[Extracted data entries]
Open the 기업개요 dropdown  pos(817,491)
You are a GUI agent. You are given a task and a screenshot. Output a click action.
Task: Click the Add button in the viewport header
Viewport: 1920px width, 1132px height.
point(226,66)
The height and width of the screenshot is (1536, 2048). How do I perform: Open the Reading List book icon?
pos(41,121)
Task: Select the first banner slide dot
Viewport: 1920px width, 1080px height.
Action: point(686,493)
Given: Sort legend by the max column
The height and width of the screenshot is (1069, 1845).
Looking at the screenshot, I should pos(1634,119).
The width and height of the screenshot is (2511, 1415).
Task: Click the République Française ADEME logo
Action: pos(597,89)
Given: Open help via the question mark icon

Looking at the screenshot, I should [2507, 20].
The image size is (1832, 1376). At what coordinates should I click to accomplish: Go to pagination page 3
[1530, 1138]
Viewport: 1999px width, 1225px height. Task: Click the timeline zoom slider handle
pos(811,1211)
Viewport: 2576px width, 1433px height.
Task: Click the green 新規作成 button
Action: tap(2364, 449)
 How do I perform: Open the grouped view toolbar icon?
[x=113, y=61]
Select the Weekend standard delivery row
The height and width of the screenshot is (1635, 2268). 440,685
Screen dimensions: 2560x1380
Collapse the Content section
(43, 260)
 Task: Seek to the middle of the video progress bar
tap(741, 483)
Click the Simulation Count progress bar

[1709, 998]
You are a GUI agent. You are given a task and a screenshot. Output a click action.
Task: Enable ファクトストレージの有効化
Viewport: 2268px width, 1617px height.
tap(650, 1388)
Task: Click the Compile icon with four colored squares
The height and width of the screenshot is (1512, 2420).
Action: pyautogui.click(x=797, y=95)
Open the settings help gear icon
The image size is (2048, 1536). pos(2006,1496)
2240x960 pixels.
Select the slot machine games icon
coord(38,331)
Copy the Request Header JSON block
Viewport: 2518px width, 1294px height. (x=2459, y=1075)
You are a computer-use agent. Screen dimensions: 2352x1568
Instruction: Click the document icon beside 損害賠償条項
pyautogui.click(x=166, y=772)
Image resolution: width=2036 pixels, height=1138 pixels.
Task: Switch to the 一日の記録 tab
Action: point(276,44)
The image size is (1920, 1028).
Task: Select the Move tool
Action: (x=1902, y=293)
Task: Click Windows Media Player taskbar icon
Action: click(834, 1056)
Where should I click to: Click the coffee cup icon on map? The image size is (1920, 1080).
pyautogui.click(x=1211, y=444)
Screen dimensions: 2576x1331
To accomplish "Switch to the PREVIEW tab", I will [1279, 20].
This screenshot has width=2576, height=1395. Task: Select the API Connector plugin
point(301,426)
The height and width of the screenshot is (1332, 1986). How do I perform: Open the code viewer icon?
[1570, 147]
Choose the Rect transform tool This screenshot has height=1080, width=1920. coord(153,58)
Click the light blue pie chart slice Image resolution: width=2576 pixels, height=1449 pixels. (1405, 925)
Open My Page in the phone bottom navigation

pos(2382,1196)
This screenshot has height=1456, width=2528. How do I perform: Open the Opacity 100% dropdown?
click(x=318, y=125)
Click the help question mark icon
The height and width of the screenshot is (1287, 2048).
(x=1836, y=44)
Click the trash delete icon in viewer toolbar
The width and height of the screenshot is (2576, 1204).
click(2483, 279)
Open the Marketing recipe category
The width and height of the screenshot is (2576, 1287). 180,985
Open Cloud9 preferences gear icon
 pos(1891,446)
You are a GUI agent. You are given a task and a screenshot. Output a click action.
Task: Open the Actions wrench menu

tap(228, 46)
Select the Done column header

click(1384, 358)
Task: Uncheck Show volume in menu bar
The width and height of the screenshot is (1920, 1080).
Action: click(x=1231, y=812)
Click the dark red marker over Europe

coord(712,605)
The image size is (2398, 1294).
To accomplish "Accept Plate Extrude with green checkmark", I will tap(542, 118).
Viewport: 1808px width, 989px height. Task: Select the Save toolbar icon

### What to do:
Your answer should hold exactly the lines from the one containing "Open Cloud9 preferences gear icon" through the end of the entries above, and nothing else.

### Task solution:
Open Cloud9 preferences gear icon
 pos(1891,446)
You are a GUI agent. You are given a task and a screenshot. Output a click action.
Task: Open the Actions wrench menu

tap(228, 46)
Select the Done column header

click(1384, 358)
Task: Uncheck Show volume in menu bar
The width and height of the screenshot is (1920, 1080).
Action: click(x=1231, y=812)
Click the dark red marker over Europe

coord(712,605)
The image size is (2398, 1294).
To accomplish "Accept Plate Extrude with green checkmark", I will tap(542, 118).
Viewport: 1808px width, 989px height. Task: Select the Save toolbar icon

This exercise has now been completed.